Saturday, May 14, 2016

Iceland

Iceland is a grim looking place this time of year, unless you know where to look.  I'm enjoying the differences between what I'm used to seeing in my life and what I have been seeing.  Iceland has ugly architecture, beautiful mountains, streams and rivers everywhere, horses and sheep, steam bursting from the ground, tasty fish.  We arrived yesterday and immediately did some touring with our 22-year-old guide on his second tour ever, stopping at the Saga Museum and touring Reykjavik before we ever got to the hotel.  The Saga Museum has some perfectly made dioramas of the history of Viking settlement in Iceland, but the recorded narration goes on much too long for non-Icelandic ears.  The human figures were almost too lifelike to approach.

This hotel (the Grand) is different from all of the others - less European, more Scandinavian.  Simple, IKEA-like furniture, no rugs, geometric patterns for decoration.  In fact, there's a very idiosyncratic design style here - lots of abstract figures.  And a lot of spray-painted street graffiti along with a few well-done murals.  But the buildings are mostly hideous - concrete boxes with corrugated metal roofs.  Right now the grass is mostly brown (except for golf courses), and there are few trees, so everything is winter-looking.  But Skyr is abundant - good stuff, like yogurt but with a richer, smoother texture.

Last night's dinner was excellent - the best lamb I've ever had, but it took over 2 hours to serve 3 courses.  When you've been eating every meal with the same people for 2 weeks, there's only so much conversation to be had.

Today was a great day, although it started out rainy.  We did the "golden circle" and looked at lots of geology - mountains, glaciers, geysers, waterfalls.



Graylag geese who completely ignored us.

Geyser!  This one is unpredictable - every few minutes, give or take, it erupts.


Beautiful, clear, boiling hot water.

Big honkin' waterfall fed by a glacier.
The day was consumed by stops for scenery, walking around scenery, bathroom breaks, gift shops, lunch (smorgasbord and all the pickled herring I could eat!), more scenery to walk around.  Boulders and ground (which is old lava) are covered by all kinds of mosses and small ground cover which is beginning to bud, as are the small shrubs and trees.  I caught sight of golden plovers, the Icelandic harbinger of spring.  My birds of Europe book has lots of dogeared pages from everything I've spotted, including a raven today. And after we got back to Reykjavik, still more sightseeing.

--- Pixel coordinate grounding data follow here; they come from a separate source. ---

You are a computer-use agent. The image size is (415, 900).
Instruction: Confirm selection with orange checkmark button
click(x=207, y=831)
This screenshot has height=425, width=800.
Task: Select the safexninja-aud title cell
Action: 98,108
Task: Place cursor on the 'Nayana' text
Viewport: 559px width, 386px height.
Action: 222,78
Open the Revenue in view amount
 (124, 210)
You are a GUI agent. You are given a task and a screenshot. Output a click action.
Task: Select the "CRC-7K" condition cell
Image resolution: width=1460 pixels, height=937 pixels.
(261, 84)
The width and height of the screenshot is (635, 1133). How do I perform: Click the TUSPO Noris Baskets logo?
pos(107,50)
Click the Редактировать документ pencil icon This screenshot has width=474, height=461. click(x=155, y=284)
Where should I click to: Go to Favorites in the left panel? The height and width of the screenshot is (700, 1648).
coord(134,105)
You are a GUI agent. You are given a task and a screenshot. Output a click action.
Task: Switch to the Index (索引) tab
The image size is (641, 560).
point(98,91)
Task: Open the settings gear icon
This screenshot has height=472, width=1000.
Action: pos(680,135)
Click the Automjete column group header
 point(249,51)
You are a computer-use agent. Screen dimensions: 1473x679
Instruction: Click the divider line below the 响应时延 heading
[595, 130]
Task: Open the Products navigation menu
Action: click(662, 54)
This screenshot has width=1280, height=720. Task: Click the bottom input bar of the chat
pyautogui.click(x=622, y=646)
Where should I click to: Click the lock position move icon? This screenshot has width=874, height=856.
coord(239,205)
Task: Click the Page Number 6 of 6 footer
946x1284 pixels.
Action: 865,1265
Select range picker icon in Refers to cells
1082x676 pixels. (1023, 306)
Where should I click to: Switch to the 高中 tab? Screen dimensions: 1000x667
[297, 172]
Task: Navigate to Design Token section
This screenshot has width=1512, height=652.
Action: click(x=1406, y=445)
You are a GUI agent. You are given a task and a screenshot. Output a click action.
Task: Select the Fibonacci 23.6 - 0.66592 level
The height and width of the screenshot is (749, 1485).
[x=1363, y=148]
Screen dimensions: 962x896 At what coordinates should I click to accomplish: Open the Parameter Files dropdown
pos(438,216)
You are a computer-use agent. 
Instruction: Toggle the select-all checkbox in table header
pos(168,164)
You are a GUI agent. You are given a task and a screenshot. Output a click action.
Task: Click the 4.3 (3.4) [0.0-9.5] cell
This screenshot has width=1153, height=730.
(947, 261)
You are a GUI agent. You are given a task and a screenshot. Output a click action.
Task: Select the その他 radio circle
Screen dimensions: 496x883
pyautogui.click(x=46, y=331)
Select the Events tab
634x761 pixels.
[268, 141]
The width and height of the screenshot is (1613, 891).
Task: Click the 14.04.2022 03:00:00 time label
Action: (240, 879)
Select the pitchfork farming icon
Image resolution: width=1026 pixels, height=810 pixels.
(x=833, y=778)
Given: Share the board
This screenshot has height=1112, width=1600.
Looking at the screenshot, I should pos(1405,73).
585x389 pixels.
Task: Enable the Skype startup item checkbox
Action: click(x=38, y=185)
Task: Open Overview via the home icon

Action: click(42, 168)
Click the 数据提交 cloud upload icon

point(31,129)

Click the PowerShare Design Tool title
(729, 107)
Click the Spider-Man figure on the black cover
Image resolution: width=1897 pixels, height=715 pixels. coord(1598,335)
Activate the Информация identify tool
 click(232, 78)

Dinner was a little faster, with lovely salt cod in a sauce with figs, lemons, and almonds, preceeded by cauliflower soup and grilled gf bread.  I took my knitting this time to keep me occupied between courses.  I'm looking forward to the breakfast buffet at the hotel - good food, and when I'm done I can get up and leave.

Tomorrow is a free day until dinner, and my plan is to take the free shuttle into town, visit the National Museum of Iceland (because I love archaeology), the Phallus Museum (just because how could I not?), and the shopping street which may or may not have yarn for sale.  We have seen a lot of beautiful hand-knitted things at gift shops, which are pretty much all itchy, but no yarn, and the stores that sell it might not be open Sunday, but so it goes.  If I find it, I find it, if not, I'll survive.  Some people are planning to visit one of the geothermal pools about 10 minutes away, but my kind melt when wet.  Then walk back to the hotel (they only offer the shuttle one way), have dinner with the group, and pack for an early departure so we can ride by the Blue Lagoon before heading to the airport.  It has been a great trip, but I'm ready to go home and do some laundry.